Slave Life in Georgia PDF Author: Brown
Publisher:
ISBN:
Category :
Languages : en
Pages : 266

Book Description


How Did Slaves Find a Route to Freedom?

How Did Slaves Find a Route to Freedom? PDF Author: Laura Hamilton Waxman
Publisher: Lerner Publications
ISBN: 0761352295
Category : Juvenile Nonfiction
Languages : en
Pages : 52

Book Description
Looks at the network of safe havens and routes that were set up to help American slaves escape to the north and achieve their freedom.

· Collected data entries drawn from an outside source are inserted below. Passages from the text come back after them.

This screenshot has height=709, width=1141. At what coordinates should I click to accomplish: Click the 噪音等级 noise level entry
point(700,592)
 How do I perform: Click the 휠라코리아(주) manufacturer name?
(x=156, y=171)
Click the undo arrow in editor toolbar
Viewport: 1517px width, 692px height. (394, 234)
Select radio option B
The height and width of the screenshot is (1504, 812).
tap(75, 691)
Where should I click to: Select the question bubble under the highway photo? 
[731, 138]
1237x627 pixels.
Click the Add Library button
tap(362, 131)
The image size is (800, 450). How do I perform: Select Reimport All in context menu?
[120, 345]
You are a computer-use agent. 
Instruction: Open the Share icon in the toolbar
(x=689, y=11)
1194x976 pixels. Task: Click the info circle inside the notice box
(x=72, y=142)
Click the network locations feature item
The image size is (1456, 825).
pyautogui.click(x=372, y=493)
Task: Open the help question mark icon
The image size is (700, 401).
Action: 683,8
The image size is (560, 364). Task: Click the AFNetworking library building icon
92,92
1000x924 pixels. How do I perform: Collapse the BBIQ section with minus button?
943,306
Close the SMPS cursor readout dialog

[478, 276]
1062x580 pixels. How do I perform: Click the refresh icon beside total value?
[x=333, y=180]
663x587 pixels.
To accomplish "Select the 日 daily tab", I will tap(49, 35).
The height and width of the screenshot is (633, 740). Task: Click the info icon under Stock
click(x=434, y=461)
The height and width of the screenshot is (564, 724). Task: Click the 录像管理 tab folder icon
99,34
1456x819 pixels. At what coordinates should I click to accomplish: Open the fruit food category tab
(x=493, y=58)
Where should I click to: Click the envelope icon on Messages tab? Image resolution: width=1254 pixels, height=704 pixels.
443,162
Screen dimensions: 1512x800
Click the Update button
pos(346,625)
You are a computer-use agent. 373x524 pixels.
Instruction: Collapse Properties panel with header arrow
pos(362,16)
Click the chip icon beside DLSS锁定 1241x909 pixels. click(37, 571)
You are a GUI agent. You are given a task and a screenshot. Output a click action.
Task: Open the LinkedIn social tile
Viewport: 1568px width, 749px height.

The Underground Railroad and the Geography of Violence in Antebellum America

The Underground Railroad and the Geography of Violence in Antebellum America PDF Author: Robert H. Churchill
Publisher: Cambridge University Press
ISBN: 1108489125
Category : History
Languages : en
Pages : 271

Book Description
A new interpretation of the Underground Railroad that places violence at the center of the story.

The Slave Catcher's Woman

The Slave Catcher's Woman PDF Author: James N. Littlefield
Publisher: Husky Trail Press LLC
ISBN: 9781935258261
Category : History
Languages : en
Pages : 206

Book Description
Georgian bounty hunter Coswell Tims lives with his wife Cynthia and a kennel of well-trained and trusty bloodhounds. Returning home one day, he finds his home ransacked, his dogs killed, his loyal house servant brutally beaten and his woman, the true love of his life, is kidnapped. Coswell must now employ all his skills and experience to track down the perpetrator and rescue Cynthia. Expertly researched and vividly written this historical novel (with its memorable cast of characters, intriguing twists and turns, and unencumbered portrayals of life during the pre-civil war south) invites the reader to venture upon an unforgettable, enlightening journey into one of the most controversial periods of our history.

The Kidnapping Club

The Kidnapping Club PDF Author: Jonathan Daniel Wells
Publisher: Bold Type Books
ISBN: 1645037118
Category : History
Languages : en
Pages : 345

Book Description
Winner of a 2020-2021 New York City Book Award In a rapidly changing New York, two forces battled for the city's soul: the pro-slavery New Yorkers who kept the illegal slave trade alive and well, and the abolitionists fighting for freedom. We often think of slavery as a southern phenomenon, far removed from the booming cities of the North. But even though slavery had been outlawed in Gotham by the 1830s, Black New Yorkers were not safe. Not only was the city built on the backs of slaves; it was essential in keeping slavery and the slave trade alive. In The Kidnapping Club, historian Jonathan Daniel Wells tells the story of the powerful network of judges, lawyers, and police officers who circumvented anti-slavery laws by sanctioning the kidnapping of free and fugitive African Americans. Nicknamed "The New York Kidnapping Club," the group had the tacit support of institutions from Wall Street to Tammany Hall whose wealth depended on the Southern slave and cotton trade. But a small cohort of abolitionists, including Black journalist David Ruggles, organized tirelessly for the rights of Black New Yorkers, often risking their lives in the process. Taking readers into the bustling streets and ports of America's great Northern metropolis, The Kidnapping Club is a dramatic account of the ties between slavery and capitalism, the deeply corrupt roots of policing, and the strength of Black activism.